Tüm bu matematik içerisinde küçükken duyduğu bir kaç söze deli gibi bağlananlar vardır benim gibi. Deli gibi gerçek olmasını isteyip ona inananlar. Hiç unutmam o zamanı. Küçüktüm televizyonda her zaman ki gibi çizgi film seyrediyordum. Tabi o zamanlar bir çok şeyi bilmiyorsunuz bu karmaşık matematik hakkında. Yine de ilk duyduğumda etkilemişti beni. Çizgi film bitmiş ve bizimkiler hemen sabahında erken saatlerinin verdiği o ilhamla Kuran-ı Kerim okuyan bir kanal açmışlardı. Tabi bende çizgi filmin bitişinin bir burukluğu var. Neyse sonra okumaya başladım meallerini. Oradaki bir sözcük beni etkilemişti. "Biz, sizi çift olarak yarattık." okuduğumda bir anda garip hissettim. Nasıl yani diyordum. Sonra başladım araştırmaya. Sonunda okuduğum o mealin NEBE suresi 8. Ayet olduğunu buldum. 
Sonrasında düşündüm  . Baya baya düşünmeye başladım. Benim bir eşim var. Benimle yaratılan. O kadar uç bir düşünce gibi geliyordu ki. Tabi lise ye kadar çok üstünde durmadım bu düşüncenin. Saden o zamana kadar eş benim için oyunda bir arkadaştı sadece benimle oynayan.Liseye başladığımda yavaş yavaş sarmaya başladı beni bu düşünce.Eğer ben eşimle beraber yaratıldı isem o nerede? Kiminle ? Daha da önemlisi onu nasıl bulacağım ? Aklımda bir sürü soru işareti sürekli bir şeyler arıyordum. Kitaplarda internette. Sonra bir ara yine   unuttum bu düşünceyi. Oss canavarı vardı karşımda ve birileri bana o canavarla baş edemezsin demişti. İnat biri için söylenecek son söz gece gündüz ders çalışmaya başlamıştım. Öyle bir şeydi ki yemek yemek su içmek gibiydi soru çözmek. Yolda dahi aklımda sorular vardı. Sonrasında ise Üniversite geldi. Orada ise tamamen kucaklamıştı bu düşünce beni.   Kayseri'den Denizli'ye yaptığım o yolculuklarda aklımda sürekli bu vardı. Nasıl olabilir. Nasıl beraber yaratıldığın bir insan bu dünyada var olabilirdi. Peki onu nasıl bulabilirdin. O kadar garipti ki bu düşünce. Sonrasında kendimce sonuçlar bulmaya uydurmaya başladım. Bir çok şeyi buna bağlıyordum artık. Ferhat ile Şirin'i, Leyla ile Mecnun'u bu mantıkla çözdüm ben. Sonrasında ise anladım. Hayatın olduğu gibi bununda matematikle ilgisini.

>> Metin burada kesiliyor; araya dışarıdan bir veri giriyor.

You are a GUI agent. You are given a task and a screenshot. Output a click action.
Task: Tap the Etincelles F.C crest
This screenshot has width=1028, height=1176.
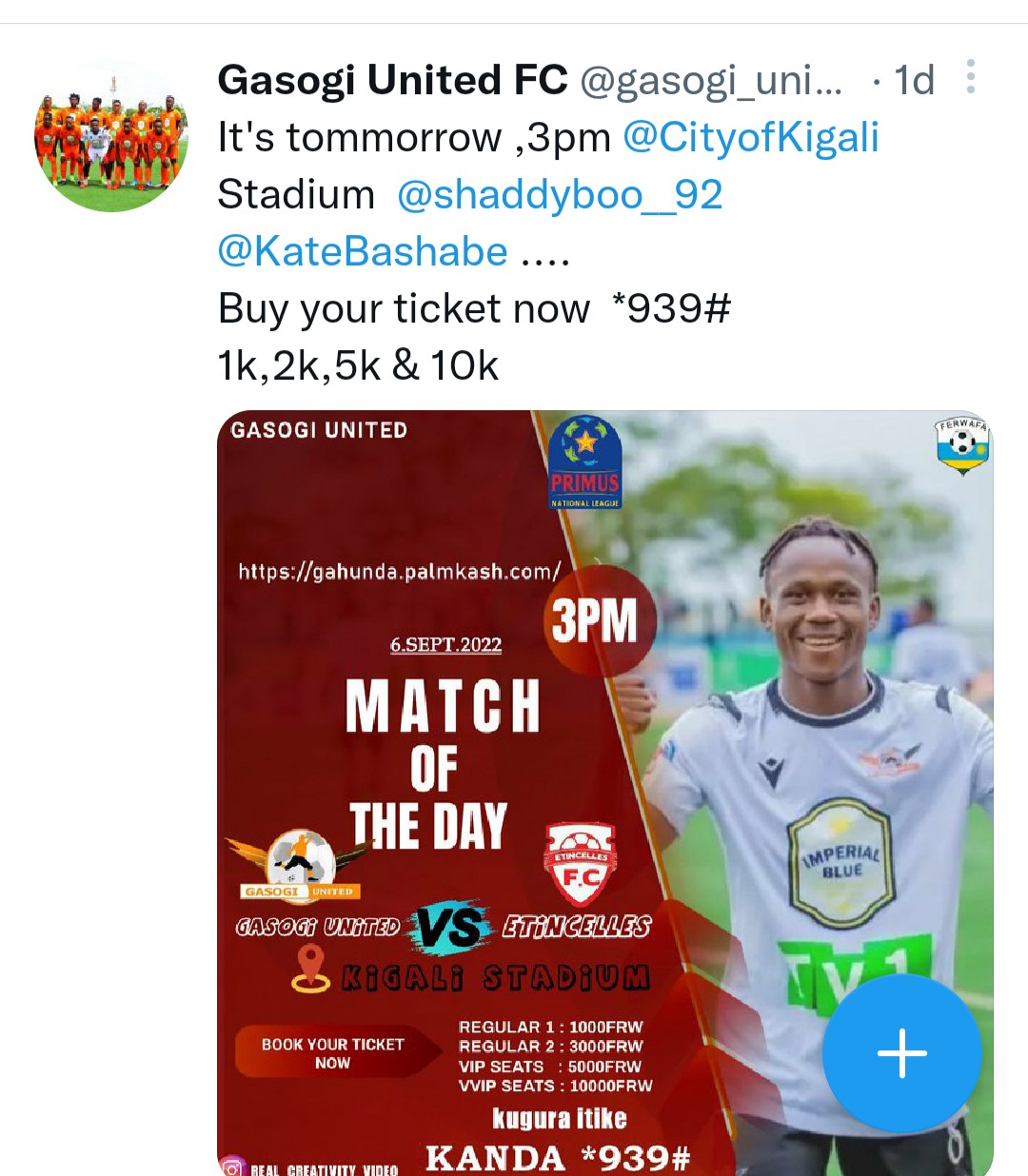tap(580, 865)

Şöyle başlıyor benim teorim. Sonsuzda var olduk biz sonsuz bir şekilde . Başta sadece sonsuzduk.(∞) Sonra bedenlerimiz yaratıldı ve bu sonsuz iki ye ayrıldı.(00) Bu ayrım yapılırken kimi sonsuzun kollarından parçalar almış kimi ise sadece 0 olarak gelmiş dünyaya. 0 olarak gelse de sonsuzdan parçalar da alsa yine de eşini aramaya başlamış. Çünkü yarımmış. Niye neden olduğunu bilmese de kendisi istemese de aramış.Kimi zaman eksik parçasına en çok benzeyenine bağlanmış.   Kimi zaman ise parçası ile alakası olmayan başka bir 0'a.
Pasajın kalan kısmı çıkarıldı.